- RECORDS FOR PROCESSING:

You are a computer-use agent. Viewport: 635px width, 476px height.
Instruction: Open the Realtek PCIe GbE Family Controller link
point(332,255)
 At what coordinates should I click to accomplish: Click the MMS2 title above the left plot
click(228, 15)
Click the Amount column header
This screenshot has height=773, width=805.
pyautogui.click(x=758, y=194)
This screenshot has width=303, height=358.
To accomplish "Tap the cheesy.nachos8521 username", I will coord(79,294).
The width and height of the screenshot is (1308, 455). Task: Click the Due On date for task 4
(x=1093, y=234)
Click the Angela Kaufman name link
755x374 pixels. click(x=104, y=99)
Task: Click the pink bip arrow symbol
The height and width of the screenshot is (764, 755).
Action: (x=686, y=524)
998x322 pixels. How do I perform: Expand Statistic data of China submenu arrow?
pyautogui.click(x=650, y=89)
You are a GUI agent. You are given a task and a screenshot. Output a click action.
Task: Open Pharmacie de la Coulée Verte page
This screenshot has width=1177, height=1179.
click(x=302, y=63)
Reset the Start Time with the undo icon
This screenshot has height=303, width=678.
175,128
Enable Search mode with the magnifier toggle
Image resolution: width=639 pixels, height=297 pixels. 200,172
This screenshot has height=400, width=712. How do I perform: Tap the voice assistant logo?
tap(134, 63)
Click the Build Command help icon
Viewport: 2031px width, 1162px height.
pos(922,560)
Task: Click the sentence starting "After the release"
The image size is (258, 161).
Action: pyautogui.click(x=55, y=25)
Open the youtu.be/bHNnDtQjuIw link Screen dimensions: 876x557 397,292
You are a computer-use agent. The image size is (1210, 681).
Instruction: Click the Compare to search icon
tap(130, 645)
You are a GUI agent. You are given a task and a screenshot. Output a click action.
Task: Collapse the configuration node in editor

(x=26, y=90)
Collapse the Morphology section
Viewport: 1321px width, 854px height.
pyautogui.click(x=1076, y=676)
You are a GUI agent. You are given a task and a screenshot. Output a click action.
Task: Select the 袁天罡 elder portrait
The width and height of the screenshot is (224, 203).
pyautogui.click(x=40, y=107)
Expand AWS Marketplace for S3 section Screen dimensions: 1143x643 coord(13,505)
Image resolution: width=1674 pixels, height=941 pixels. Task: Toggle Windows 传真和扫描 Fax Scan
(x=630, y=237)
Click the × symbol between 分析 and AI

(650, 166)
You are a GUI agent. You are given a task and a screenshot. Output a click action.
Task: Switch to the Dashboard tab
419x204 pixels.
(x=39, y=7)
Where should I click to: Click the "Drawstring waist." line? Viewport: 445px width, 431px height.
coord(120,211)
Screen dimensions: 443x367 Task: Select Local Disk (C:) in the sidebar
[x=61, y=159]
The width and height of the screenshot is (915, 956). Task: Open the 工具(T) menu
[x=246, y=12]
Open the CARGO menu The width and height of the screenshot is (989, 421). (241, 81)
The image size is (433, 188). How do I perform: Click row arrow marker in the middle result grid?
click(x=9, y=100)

- WRITTEN INSTRUCTION: Please copy the rows above verbatim, starting with the line that contains "Open the youtu.be/bHNnDtQjuIw" and continuing through the line that contains "pyautogui.click(x=40, y=107)".

- PROBLEM SOLUTION:
Open the youtu.be/bHNnDtQjuIw link Screen dimensions: 876x557 397,292
You are a computer-use agent. The image size is (1210, 681).
Instruction: Click the Compare to search icon
tap(130, 645)
You are a GUI agent. You are given a task and a screenshot. Output a click action.
Task: Collapse the configuration node in editor

(x=26, y=90)
Collapse the Morphology section
Viewport: 1321px width, 854px height.
pyautogui.click(x=1076, y=676)
You are a GUI agent. You are given a task and a screenshot. Output a click action.
Task: Select the 袁天罡 elder portrait
The width and height of the screenshot is (224, 203).
pyautogui.click(x=40, y=107)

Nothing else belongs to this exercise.